Cause 1: The image is smaller than its display space
If your theme shows images at 1200 px width and you upload an 800 px photo, the browser stretches it by 50% — and upscaling always looks soft. This is the number-one cause, and it's invisible while editing because the photo looks fine at its native size. Fix: find out what width the spot actually displays (theme documentation, or right-click → inspect) and upload at least that many pixels.
Cause 2: Retina screens want double pixels
Modern phone and laptop screens render 2–3 physical pixels per CSS pixel. A 400 px-wide logo in the layout needs an 800 px file to look crisp on those screens. This explains the classic "blurry on my iPhone, fine on my office monitor" complaint. Fix: for logos and small images, upload 2× the display width.
Cause 3: Your CMS re-compressed or downsized your upload
WordPress, Shopify and the site builders generate multiple sizes of every upload and often serve a smaller, more compressed variant than you expect. Huge uploads make it worse: a 4000 px photo gets resized with fast, quality-costing settings. Fix: upload at the target size (e.g. 1200 px content images, 1920 px heroes, 2048 px Shopify products), already compressed — give the CMS nothing to do.
Cause 4: The platform's own compression (social media)

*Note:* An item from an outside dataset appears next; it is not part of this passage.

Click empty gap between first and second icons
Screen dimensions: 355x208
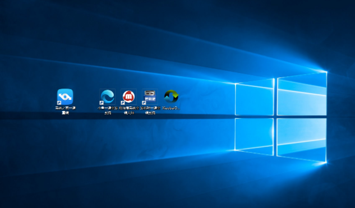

Instagram, Facebook and the other networks re-compress everything server-side. The more your upload deviates from their target size, the more aggressive that step is. Fix: upload a JPG at exactly the recommended pixel size (e.g. Instagram 1080 × 1350) under 1 MB.
What never helps
Increasing DPI (screens ignore it), exporting at quality 100 (bigger files, same look), or uploading gigantic originals "to be safe" (triggers cause 3). Sharp images come from matching the pixel size to the display — nothing else.